§ Request 1
According to the day-two diet diary entry, how much weight is the writer down so far?
§ Request 2
In the day-two diet diary entry, restate word for word the passage that begins at the words "Well, for those" and stops after "changed her mind.".
§ Request 3
Take the day-two diet diary entry further, picking up after its final sentence.

§ Excerpt to read
Day 2 arrived. And it wasn't bad, but it's going out with a bang.
So, I stepped on the scale, which is allowed, thankyouverymuch. I'm down 4.8 pounds so far. That feels awesome. But it's just the beginning.
I've done well today. No big cravings, ate a wonderfully healthy lunch with my Mom and Gram today. I was lucky enough to be able to "schedule" them into my appointments today, as I was on that side of town. I don't spend enough time with those ladies. That's for sure.
I had my sugar free minty gum for any nausea, had my water. No problems to speak of! Boring, right. Well, just wait. It gets interesting.
I got a text. "Hey, our Regional HCS is in town." No stress, right? Actually, we finally met the little southern belle, and I like her a lot! Whew, one stress down.
I twisted the HELL outta my knee today. You know how athletic I am and all. So I was walking, and there was a curb. That's all it takes. Not sure if I've done damage. Icing it and some anti inflammatorys are in my future this evening. But still, no "diet busting" trigger. I'm good!!
Well, for those of you that don't know, we had very big, exciting plans to expand our family in October. We've been unable to get pregnant since our miscarriage a year after Eli was born. I LOVE being a mom, and always wanted a huge family. I feel so lucky to have Eli. He is amazing, and I"m happy to be his mom, but I still feel incomplete. I try filling my house with animals. Too many, if you ask my mom. It's not the same. An opportunity presented itself, and we had prayers going up and fingers crossed, but a short 4 weeks after I was told we were chosen to be the parents, I was told she had changed her mind.

§ Information shown
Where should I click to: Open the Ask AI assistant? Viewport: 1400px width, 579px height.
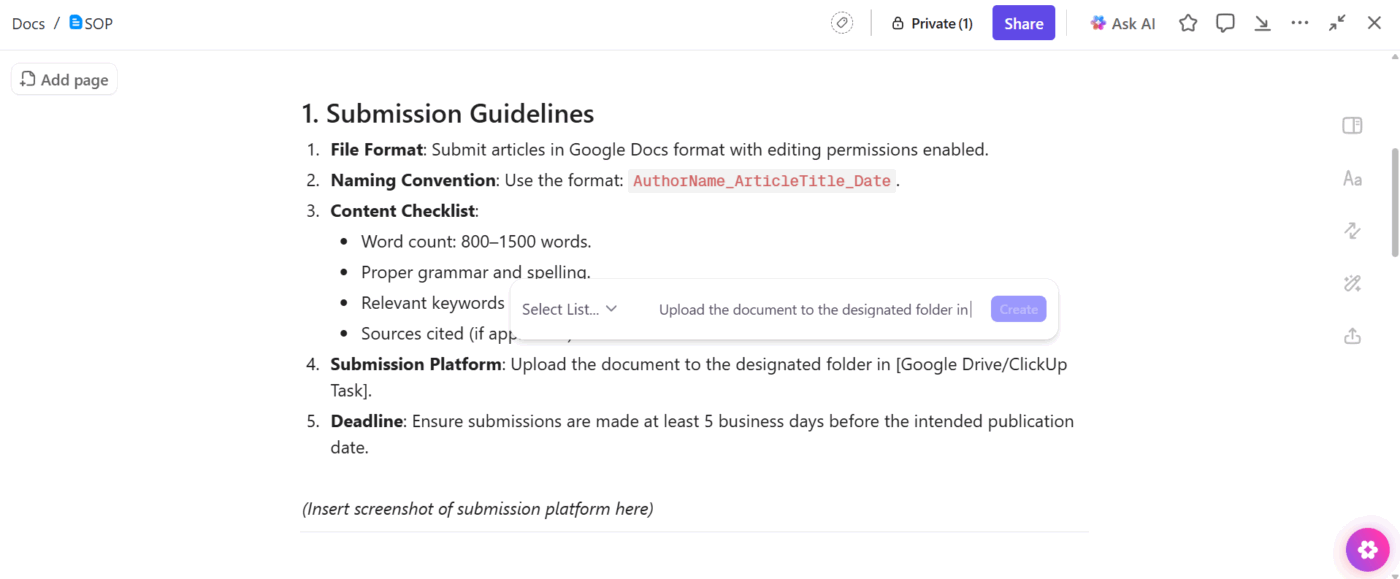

§ Final answer 1
4.8 pounds.

§ Final answer 2
Well, for those of you that don't know, we had very big, exciting plans to expand our family in October. We've been unable to get pregnant since our miscarriage a year after Eli was born. I LOVE being a mom, and always wanted a huge family. I feel so lucky to have Eli. He is amazing, and I"m happy to be his mom, but I still feel incomplete. I try filling my house with animals. Too many, if you ask my mom. It's not the same. An opportunity presented itself, and we had prayers going up and fingers crossed, but a short 4 weeks after I was told we were chosen to be the parents, I was told she had changed her mind.

§ Final answer 3
Now, we are broke people. We are working on our financial health, but at this time, we cannot afford many of the fees adoption agencies ask of you. This was going to be a family adoption, handled gently and easily. For a whole month I got my hopes up, as I do, and we as a family starting planning a nursery, shopping for great deals, and listing favorite names. I can't be angry, as I would never be able to part with a baby I held for 40 weeks and got to know. But to say I'm disappointed and sad would be an understatement.
Please, though, don't feel bad or sorry for us. I'm trying to stay positive that a window has opened elsewhere and we will again be parents, and Eli will get to be a big brother. To more than a dog. I love dogs, but it's just not the same.
Talk about depressing and a huge diet busting trigger, right? I'm holding my own with water and a few crackers. I know the only way I can have a baby myself is to lose weight (A lot of it) and work hard and pray and hope my body decides to work. I know there are other ways to go about this, and if it comes down to it, we will make those decisions at that time. For now, I'm focusing on the family I do have, the amazingly supportive husband that Chad is, and end of year festivities with my almost 4th grader. Man they grow up fast.
On to Day 3, the challenges that might be put before us, and the amazing results I will continue to see.
I'll Be Back.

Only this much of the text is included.